Interview / Taxe sur les yachts, le point de vue d'un avocat

Matthieu Toret, avocat au sein du cabinet Enerlex, spécialisé en droit douanier

BoatIndustry a interrogé Matthieu Toret, avocat spécialisé en droit douanier et en fiscalité indirecte sur le projet de taxe sur les yachts et ses implications pratiques et juridiques.

Alors que le débat se poursuit sur le projet de la majorité parlementaire de taxer les yachts d'une longueur supérieure à 30 m, BoatIndustry a souhaité offrir un éclairage technique sur le dispositif, hors des points de vue partisans. Nous avons interrogé Matthieu Toret, avocat spécialisé en droit douanier au sein du cabinet Enerlex et ancien fonctionnaire du Ministère des Finances, notamment chargé des dossiers liés à la fiscalité des navires. Il intervient aujourd'hui comme conseil pour des propriétaires de yachts.

On parle aujourd'hui de taxer les yachts des résidents français, mais aussi ceux utilisés par des français, via des sociétés basées hors de l'Union Européenne. Comment ce montage peut-il fonctionner au regard des compétences fiscales territoriales des états ?

Matthieu Toret : Il existe effectivement une problématique liée à la territorialité de l'impôt mais que le gouvernement devrait pouvoir lever sans trop de difficultés pour les bateaux sous pavillon étranger utilisé par des français.

Pour les bateaux battant pavillon français, le projet du Gouvernement consiste simplement à augmenter le tarif du droit annuel de francisation et de navigation (DAFN) qui sera acquitté par les propriétaires de bateaux d'une longueur au moins égale à 30 mètres. Le montant de ce droit étant déjà calculé en fonction de la longueur du navire et de la puissance des moteurs du navire.

S'agissant des yachts sous pavillon étranger qui représentent la majorité des cas, la taxe sur les yachts pourrait prendre la forme d'une augmentation du droit de passeport à la charge des personnes physiques, quelle que soit leur nationalité, ayant leur résidence fiscale en France et des sociétés ayant leur siège social en France. Cette taxe est due, selon les cas, soit par le propriétaire soit par l'utilisateur effectif du bateau.
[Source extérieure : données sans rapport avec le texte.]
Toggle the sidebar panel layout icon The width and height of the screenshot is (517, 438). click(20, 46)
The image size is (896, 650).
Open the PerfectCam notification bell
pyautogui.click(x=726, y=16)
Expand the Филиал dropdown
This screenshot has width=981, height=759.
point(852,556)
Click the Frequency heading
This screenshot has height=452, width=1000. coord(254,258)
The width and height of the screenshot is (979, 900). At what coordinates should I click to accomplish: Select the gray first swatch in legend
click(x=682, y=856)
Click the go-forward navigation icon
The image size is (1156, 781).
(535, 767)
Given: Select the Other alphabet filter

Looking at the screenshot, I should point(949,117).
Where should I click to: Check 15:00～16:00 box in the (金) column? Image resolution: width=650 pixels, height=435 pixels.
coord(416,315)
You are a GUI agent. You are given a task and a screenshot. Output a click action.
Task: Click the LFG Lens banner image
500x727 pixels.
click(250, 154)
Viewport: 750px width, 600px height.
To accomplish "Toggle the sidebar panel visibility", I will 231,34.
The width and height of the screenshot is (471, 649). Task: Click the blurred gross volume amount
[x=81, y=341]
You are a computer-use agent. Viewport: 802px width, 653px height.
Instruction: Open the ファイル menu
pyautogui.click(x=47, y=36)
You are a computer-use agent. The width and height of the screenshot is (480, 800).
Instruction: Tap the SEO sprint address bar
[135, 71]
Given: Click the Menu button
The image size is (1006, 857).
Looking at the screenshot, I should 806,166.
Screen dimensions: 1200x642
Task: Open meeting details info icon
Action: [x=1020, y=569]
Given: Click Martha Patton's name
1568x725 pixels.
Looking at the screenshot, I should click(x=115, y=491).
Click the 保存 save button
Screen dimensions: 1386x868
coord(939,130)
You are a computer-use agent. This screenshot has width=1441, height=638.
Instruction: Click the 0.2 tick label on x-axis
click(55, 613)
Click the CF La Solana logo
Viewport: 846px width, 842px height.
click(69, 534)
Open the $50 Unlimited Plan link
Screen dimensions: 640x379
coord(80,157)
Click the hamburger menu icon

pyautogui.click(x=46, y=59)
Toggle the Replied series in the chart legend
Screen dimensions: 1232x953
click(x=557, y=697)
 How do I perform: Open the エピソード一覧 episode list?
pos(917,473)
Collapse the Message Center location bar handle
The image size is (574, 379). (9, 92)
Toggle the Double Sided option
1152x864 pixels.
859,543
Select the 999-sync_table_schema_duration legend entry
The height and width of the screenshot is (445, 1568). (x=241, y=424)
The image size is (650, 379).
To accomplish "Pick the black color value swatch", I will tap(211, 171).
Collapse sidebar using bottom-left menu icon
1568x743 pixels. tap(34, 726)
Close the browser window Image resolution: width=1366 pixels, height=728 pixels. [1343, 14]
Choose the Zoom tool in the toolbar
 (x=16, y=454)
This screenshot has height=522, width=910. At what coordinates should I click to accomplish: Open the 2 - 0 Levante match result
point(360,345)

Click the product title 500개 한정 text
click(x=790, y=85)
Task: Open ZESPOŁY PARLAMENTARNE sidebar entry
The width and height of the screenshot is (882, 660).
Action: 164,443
A noter qu'il existe, une exonération accordée aux sociétés propriétaires d'un yacht sous pavillon étranger, faisant l'objet d'un contrat de location avec option d'achat ou d'un crédit-bail, à condition que le locataire n'ait pas sa résidence principale en France ou un établissement en France.

Yacht à quai

Que représentent les 30 0000€ à 200 000€ annoncés par rapport à l'ISF aujourd'hui et aux restes des charges liées aux yachts ?

Matthieu Toret : L'amendement, tel qu'il est présenté, prévoit une taxe, dont le tarif varie de 30 000 € au minimum pour les navires d'une longueur comprise entre 30 et 40m, à 200 000 € pour les bateaux dépassant les 70 mètres et ayant une puissance propulsive d'au moins 1500 kW. Ces montants pourront éventuellement évoluer au cours du débat parlementaire en fonction du lobbying des différentes parties.

A mon sens, les professionnels du nautisme et du yachting disposent d'un argument de poids à faire valoir auprès du gouvernement pour tenter d'obtenir un infléchissement voire une suppression de ce projet. En effet, ce secteur a déjà subi récemment une augmentation importante de sa fiscalité, encourageant déjà les propriétaires de bateaux à délocaliser leurs activités vers des pays à fiscalité plus avantageuse.Ces dernières années, ce durcissement fiscal a pris la forme d'un resserrement du régime TVA applicable à la plaisance puis d'une augmentation de la TICPE sur l'avitaillement en carburant des bateaux.

En conséquence, l'augmentation du DAFN et du droit de passeport annoncés, même si elles sont d'un montant moindre, viendront s'ajouter à ces hausses, ce qui est un mauvais signal adressé à un secteur, certes associé aux loisirs des privilégiés, mais néanmoins pourvoyeur d'emplois et facilement délocalisable.

On parlait d'attribuer les fonds à la SNSM. L'amendement a été retiré, mais cela est-il faisable ?

Matthieu Toret : Vous avez raison, il semble que, l'amendement tel qu'il est rédigé ne prévoit pas encore formellement cette affectation des recettes à la SNSM. La taxe sur les yachts ayant un caractère symbolique fort, on pourrait voir cette affectation réapparaître plus tard dans les débats parlementaires.